Scientists in the Netherlands recently announced that they have grown meat in a laboratory for the first time. Though no one has yet to taste this laboratory meat, there is speculation that it could be commercially viable, and on your dinner table within the next five years.
The process of creating artificial meat started with extracting cells from a live pig and then placing them in a broth-like mixture of other animal parts until the cells multiplied. When the cells eventually multiplied they created muscle tissue, the texture and appearance of which has been described by researchers as “soggy pork”. Tasty.
The experiment in the Netherlands is part of a government sponsored study (co-funded by a Dutch sausage maker) that previously recreated fish fillets from the cells of a gold fish. The scientists now would like to be able to create other types of artificial meat with the hopes of commercialization of the product in the near future.

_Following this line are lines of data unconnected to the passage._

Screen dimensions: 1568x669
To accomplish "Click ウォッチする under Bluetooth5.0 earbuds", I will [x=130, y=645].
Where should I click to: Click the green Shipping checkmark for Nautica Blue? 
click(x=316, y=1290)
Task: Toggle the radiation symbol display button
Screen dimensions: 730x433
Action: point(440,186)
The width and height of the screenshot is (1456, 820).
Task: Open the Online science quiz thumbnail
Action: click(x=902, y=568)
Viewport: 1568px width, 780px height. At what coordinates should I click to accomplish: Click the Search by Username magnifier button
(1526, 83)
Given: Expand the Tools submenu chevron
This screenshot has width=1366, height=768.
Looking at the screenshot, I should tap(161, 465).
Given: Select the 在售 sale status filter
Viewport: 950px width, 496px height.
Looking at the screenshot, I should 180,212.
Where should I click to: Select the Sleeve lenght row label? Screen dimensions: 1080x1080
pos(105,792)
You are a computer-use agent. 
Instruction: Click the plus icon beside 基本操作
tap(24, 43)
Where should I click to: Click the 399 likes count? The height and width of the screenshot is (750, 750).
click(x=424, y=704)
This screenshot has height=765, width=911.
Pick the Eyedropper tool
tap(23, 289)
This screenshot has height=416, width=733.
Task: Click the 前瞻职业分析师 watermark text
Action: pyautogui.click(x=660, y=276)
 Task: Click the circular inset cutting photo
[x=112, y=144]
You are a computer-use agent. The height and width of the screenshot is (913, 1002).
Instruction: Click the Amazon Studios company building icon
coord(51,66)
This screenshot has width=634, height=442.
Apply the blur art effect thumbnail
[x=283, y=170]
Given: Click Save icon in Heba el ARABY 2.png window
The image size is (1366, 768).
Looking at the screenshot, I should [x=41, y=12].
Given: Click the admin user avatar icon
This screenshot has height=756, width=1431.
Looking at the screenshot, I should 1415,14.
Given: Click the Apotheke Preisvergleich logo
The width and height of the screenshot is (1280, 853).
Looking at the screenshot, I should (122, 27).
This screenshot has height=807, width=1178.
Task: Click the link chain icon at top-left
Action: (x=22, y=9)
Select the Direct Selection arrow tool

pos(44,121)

The creation of artificial meat makes for an interesting dilemma for vegetarians. Is this “meat” still meat? Though the prospect of eating soggy pork isn’t very appetizing, anticipated improvements will surely result in a more palatable product. Should that product be available in your grocery store, would you buy it?
The “meat” grown in a laboratory may also challenge previously held ethical beliefs about consuming meat. If no animals were harmed or killed to make it, is it still an unethical choice to consume meat? The folks at People for Ethical Treatment of Animals (PETA) sounded off their approval of the project stating:
“As far as we’re concerned, if meat is no longer a piece of a dead animal there’s no ethical objection.”
At the very least, meat grown in a laboratory has a chance to have a significant environmental impact. Meat and dairy consumption is projected to double by the year 2050, and meat grown in a lab could offset the environmental impact of growing meat by traditional methods. Methane from livestock is also currently estimated to produce 18% of greenhouse gas emissions (through production of methane) which could also be alleviated if meat could be commercially grown in a lab.
This product may be a few years from appearing on your dinner plate, but keep your eyes peeled and your forks ready, as you’ll probably be hearing more about this topic in the future.